Efficient isolation of Swine influenza viruses by age-targeted specimen collection

Abstract

The control of swine influenza virus (SIV) infection is paramount for increasing the productivity of pig farming and minimizing the threat of pandemic outbreaks. Thus, SIV surveillance should be conducted by region and on a regular basis. Here, we established a microneutralization assay specific for SIV seroprevalence surveillance by using reporter gene-expressing recombinant influenza viruses. Growth-based SIV seroprevalence revealed that most sows and piglets were positive for neutralizing antibodies against influenza viruses. In contrast, the 90-day-old growing pigs exhibited limited neutralizing activity in their sera, suggesting that this particular age of population is most susceptible to SIV infection and thus is an ideal age group for SIV isolation.
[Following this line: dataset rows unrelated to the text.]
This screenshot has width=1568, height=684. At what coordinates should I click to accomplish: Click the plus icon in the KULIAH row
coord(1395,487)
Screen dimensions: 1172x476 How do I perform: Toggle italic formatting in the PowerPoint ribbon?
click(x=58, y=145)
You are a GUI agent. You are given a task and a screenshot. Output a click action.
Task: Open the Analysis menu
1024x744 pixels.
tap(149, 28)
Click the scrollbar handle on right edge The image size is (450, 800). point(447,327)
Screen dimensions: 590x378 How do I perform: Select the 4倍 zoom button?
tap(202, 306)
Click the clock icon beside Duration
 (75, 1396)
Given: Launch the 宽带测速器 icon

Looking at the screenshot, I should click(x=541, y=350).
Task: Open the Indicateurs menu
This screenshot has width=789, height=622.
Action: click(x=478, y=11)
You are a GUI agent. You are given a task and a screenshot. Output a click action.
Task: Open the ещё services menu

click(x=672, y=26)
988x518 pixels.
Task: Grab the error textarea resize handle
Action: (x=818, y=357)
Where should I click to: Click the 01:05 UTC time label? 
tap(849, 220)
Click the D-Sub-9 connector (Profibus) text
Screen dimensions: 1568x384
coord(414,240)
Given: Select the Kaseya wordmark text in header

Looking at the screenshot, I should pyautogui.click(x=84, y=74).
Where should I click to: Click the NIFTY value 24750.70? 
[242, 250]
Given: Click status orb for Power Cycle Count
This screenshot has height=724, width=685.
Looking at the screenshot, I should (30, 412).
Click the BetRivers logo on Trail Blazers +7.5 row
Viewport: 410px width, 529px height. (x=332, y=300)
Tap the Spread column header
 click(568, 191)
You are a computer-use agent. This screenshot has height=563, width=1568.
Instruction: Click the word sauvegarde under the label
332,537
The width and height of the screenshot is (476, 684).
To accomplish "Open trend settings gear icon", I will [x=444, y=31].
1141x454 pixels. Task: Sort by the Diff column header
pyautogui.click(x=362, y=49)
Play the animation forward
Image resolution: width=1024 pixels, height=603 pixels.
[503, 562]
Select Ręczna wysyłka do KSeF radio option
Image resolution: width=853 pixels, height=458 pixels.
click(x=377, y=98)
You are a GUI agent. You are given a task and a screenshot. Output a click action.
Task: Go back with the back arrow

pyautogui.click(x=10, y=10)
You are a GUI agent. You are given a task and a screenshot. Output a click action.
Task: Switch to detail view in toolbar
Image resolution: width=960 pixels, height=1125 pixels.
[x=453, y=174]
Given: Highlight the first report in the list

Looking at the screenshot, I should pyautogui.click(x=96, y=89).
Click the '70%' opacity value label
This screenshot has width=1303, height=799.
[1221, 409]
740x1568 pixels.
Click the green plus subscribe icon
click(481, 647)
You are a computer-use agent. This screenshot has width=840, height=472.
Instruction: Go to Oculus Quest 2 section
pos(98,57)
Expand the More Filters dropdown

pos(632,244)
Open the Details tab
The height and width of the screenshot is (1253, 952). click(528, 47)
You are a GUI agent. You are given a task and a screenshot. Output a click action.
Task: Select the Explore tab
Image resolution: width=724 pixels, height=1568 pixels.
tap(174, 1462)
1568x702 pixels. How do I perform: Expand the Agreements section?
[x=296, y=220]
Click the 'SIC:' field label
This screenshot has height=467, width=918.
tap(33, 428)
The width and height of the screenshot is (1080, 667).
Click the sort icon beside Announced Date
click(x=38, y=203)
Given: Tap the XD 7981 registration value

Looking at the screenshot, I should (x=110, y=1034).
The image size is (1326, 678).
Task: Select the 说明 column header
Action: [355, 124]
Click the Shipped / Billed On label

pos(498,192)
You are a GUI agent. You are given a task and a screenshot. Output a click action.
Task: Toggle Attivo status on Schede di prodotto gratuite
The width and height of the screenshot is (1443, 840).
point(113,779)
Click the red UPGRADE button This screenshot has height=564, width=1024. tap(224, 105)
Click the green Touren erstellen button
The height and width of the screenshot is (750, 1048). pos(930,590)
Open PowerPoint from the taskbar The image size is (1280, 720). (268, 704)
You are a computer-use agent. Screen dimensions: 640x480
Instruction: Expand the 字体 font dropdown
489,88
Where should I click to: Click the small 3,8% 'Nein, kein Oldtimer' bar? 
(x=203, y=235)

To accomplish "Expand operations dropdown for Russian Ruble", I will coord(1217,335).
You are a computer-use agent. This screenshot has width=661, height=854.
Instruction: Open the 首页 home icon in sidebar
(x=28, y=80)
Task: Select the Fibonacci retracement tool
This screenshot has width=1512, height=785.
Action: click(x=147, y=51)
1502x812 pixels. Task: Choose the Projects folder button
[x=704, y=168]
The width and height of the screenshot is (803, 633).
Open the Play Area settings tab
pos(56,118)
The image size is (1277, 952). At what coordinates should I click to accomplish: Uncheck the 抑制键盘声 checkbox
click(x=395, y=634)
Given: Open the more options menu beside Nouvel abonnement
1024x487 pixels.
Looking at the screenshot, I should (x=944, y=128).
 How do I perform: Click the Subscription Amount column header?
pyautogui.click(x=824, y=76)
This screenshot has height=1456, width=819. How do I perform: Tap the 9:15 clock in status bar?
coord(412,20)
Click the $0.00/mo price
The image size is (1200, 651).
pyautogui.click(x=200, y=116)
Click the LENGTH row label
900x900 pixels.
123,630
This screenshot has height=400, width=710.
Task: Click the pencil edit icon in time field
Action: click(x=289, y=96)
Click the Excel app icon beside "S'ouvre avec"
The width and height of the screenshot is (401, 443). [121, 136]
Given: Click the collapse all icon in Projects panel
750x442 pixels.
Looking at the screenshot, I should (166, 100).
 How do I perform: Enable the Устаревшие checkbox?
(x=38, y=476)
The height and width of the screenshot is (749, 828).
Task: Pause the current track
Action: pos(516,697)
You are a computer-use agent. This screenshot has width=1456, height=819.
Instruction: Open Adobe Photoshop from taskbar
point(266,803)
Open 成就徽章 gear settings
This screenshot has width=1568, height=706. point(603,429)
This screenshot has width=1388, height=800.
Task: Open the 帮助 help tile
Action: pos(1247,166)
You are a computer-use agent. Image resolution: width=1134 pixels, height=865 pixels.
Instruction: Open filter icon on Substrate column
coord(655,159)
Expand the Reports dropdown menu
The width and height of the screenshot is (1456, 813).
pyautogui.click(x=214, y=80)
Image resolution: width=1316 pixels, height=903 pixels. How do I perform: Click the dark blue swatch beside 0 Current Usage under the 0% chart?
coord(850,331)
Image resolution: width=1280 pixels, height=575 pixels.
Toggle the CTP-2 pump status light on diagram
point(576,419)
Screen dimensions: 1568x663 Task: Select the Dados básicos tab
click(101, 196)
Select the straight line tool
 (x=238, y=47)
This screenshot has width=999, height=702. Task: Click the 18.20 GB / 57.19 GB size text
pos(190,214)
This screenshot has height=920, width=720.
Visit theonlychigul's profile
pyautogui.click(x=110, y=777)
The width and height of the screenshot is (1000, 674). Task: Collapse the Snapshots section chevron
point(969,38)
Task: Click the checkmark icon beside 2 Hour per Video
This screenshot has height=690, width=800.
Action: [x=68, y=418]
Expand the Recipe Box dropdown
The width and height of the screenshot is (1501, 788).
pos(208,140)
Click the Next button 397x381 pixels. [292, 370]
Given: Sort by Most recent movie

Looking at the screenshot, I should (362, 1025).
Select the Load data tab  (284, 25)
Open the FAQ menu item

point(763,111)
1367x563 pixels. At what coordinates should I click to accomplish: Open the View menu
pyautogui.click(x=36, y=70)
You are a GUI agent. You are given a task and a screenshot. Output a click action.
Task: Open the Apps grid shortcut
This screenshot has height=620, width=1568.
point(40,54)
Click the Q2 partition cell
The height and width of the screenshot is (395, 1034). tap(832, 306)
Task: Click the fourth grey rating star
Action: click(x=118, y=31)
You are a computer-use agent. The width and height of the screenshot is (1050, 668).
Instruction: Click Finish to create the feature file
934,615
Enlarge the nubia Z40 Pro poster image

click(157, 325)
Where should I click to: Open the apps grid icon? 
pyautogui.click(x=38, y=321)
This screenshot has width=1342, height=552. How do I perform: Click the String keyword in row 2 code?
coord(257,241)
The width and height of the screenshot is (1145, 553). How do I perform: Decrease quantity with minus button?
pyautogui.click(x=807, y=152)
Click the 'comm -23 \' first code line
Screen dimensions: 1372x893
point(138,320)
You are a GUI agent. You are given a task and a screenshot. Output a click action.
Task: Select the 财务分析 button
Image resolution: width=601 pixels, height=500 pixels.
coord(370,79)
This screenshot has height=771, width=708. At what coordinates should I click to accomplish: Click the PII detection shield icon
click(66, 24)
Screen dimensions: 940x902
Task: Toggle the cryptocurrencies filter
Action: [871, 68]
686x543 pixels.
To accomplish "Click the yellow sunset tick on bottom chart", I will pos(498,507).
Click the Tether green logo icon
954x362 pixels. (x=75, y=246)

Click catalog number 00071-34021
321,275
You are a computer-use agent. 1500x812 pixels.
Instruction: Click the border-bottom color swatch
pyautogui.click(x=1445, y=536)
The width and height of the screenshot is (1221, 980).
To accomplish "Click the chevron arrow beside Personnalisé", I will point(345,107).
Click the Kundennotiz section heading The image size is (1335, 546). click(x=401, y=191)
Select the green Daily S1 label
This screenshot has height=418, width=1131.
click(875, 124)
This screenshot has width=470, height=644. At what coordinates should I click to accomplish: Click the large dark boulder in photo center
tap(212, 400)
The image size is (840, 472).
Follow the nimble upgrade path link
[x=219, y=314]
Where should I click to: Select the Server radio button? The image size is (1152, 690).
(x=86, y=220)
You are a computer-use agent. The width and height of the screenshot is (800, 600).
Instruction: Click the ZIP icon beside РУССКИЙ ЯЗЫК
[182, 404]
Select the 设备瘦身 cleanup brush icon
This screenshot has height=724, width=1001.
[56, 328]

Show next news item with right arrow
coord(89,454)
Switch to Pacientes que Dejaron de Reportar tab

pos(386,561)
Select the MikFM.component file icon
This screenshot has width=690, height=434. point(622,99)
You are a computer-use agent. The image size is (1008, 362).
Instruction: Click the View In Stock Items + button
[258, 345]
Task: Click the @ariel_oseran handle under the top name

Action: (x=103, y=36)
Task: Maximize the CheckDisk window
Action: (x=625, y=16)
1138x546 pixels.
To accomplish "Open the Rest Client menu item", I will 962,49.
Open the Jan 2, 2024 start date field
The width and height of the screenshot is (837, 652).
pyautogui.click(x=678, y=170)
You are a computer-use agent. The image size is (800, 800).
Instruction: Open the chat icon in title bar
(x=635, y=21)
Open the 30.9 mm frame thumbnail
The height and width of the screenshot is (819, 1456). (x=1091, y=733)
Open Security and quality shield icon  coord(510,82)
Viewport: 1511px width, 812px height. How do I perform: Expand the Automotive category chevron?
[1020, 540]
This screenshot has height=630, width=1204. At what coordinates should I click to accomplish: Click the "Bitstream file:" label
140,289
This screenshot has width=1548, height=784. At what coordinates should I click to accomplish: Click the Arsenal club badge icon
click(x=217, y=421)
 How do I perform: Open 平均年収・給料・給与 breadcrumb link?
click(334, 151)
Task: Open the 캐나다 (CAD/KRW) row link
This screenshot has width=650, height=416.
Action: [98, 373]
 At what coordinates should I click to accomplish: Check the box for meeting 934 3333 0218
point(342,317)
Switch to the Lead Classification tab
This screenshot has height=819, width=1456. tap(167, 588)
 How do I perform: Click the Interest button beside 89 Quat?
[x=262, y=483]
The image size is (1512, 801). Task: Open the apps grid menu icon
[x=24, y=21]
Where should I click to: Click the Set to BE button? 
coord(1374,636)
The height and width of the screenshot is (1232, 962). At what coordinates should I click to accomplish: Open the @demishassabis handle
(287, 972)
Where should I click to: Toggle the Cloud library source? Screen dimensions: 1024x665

From nasal swab specimens of healthy pigs in this age population, we were able to isolate SIVs at a higher incidence (5.3%) than those of previous reports. Nucleotide sequencing and phylogenetic analysis of the hemagglutinin (HA) genes revealed that the isolated SIVs have circulated and evolved in pigs but not have been recently introduced from humans, implying that a large number of SIV lineages may remain "undiscovered" in the global porcine populations. We propose that the 90-day-old growing pig-targeted nasal swab collection presented in this study facilitates global SIV surveillance and contributes to the detection and control of SIV infection.

FIG 1

Neutralizing activities in swine sera against influenza viruses. Sera of pigs from various stages of growth (Table 1) were collected in July (A and B) and November (C and D) 2012 on farm A. The neutralizing activities of the sera against GFP-expressing PB2KO viruses of H1 (A and C) or H3 and H4 (B and D) subtypes were determined by microneutralization assays in AX4/PB2 cells as described previously (13). Yellow and gray regions highlight the data from 90-day-old growing pigs and sows, respectively. H1/ref, A/duck/Alberta/35/76(H1N1); H1/vac, A/swine/Kyoto/3/79(H1N1); H1/iso, A/swine/Mie/R01/2012(H1N2); H1/pdm, A/California/04/09(H1N1); H3/ref, A/duck/Ukraine/1/1963(H3N8); H3/vac, A/swine/Wadayama/3/69(H3N2); H4/ref, A/duck/Czechoslovakia/1956(H4N6).

FIG 2

Nasal swab collection and SIV isolation. Nasal swab specimens were collected from pigs ranging in age from 90 to 120 days on farms B to K (A) in May (top graph) and August to September (bottom graph) 2013 and in farm L (B) in August to November 2013 and subjected to virus isolation in embryonated chicken eggs.

FIG 3

Phylogenetic tree of the HA gene of H3 viruses. The nucleotide sequence of the HA genes from the H3 subtype influenza virus isolated in this study [A/swine/Japan/KU-MD4/2013(H3N2) (MD4 virus), indicated by the black arrow] was phylogenetically analyzed with counterparts from the representative swine (●), avian (△), and human (▩) viruses by using the maximum likelihood method with a bootstrapping set of 100 replicates. The licensed H3 SIV vaccine strain A/swine/Wadayama/3/69(H3N2) is indicated by the white arrow. The scale bar indicates the number of nucleotide substitutions per site.

FIG 4

Phylogenetic tree of the HA gene of H1 viruses. The nucleotide sequences of the HA genes from the H1 subtype influenza viruses isolated in this study [A/swine/Japan/KU-HY5/2013(H3N2) and A/swine/Japan/KU-YG5/2013(H3N2), indicated by the black arrows] were phylogenetically analyzed with counterparts from the representative swine (●), avian (△), and human (▩) viruses by using the maximum likelihood method with a bootstrapping set of 100 replicates. The licensed H1 SIV vaccine strain A/swine/Kyoto/3/79 (H1N1) is indicated by the white arrow. The scale bar indicates the number of nucleotide substitutions per site.